Anke Lingnau-Carduck, Vorsitzende der Deutschen Gesellschaft für Systemische Therapie, Beratung und Familientherapie, sagt: „Die Bewältigung der Folgen der Corona-Pandemie setzt die gesamte Welt unter Stress, und das wird auch in den Familien spürbar.“ So steige innerfamiliärer Ärger um Themen wie Spielekonsolen und Fernsehen. Doch die Forschung zeige, dass die meisten Familien angesichts von Krisen und Widrigkeiten eine innere Widerstandskraft entwickelten. Lingnau-Carduck berichtet von Lösungsansätzen. Familien sollten die Herausforderung von Langeweile annehmen und kreativ zu bewältigende Aufgaben für jedes Mitglied erfinden: „Jetzt ist eine gute Zeit zum Erlernen neuer Fähigkeiten, altersgemäß im häuslichen Miteinander“, sagte die Therapeutin. „Vielleicht kochen nach der Corona-Krise ja neuerdings die Kinder leidenschaftlich gern, der Papa hat das Malen für sich entdeckt, und die Mama hat Spaß und Ehrgeiz an einem digitalen Spiel gefunden.“

Ähnlich äußerte sich jüngst der Regensburger Neurowissenschaftler Volker Busch im Radiosender Bayern 3: Das zwangsweise Zusammenrücken könne eine Chance sein, Gemeinschaft wiederzuentdecken „und vielleicht dabei auch zu spüren, dass wir dafür die Tennishalle und das Fitnessstudio und das Kino eigentlich gar nicht brauchen“, sagte der Psychologe von der Uni Regensburg.

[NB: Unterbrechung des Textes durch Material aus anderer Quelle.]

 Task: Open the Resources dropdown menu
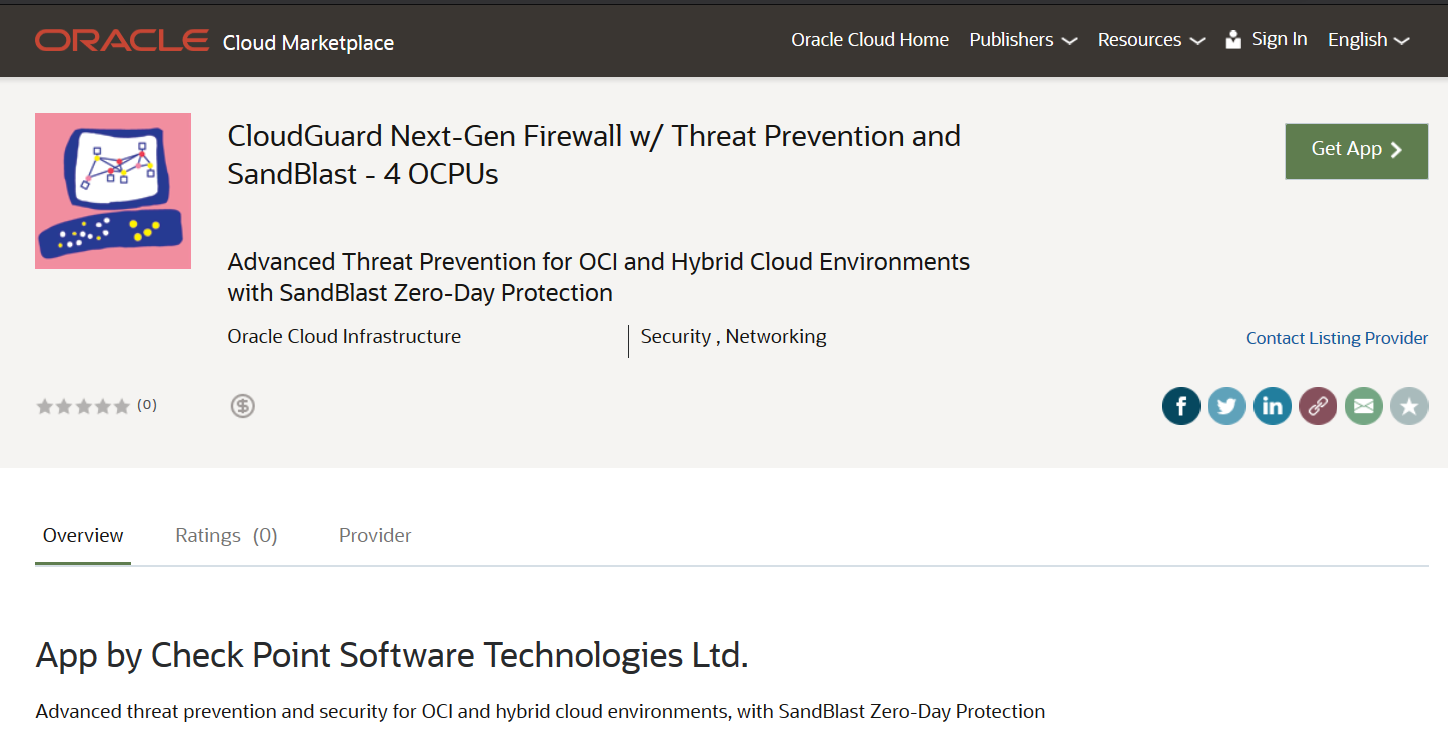1151,40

Von einer Chance spricht auch Sozialpsychologin Elisabeth Kals von der Katholischen Universität Eichstätt-Ingolstadt: „Wichtig ist, das positiv zu nutzen.“ Die Familie könne sich überlegen, ob sie Nachbarn helfen kann. „Kinder können jetzt lernen, wie man mit Herausforderungen umgeht.“ Der Zusammenhalt zwischen den Generationen könnte intensiver werden.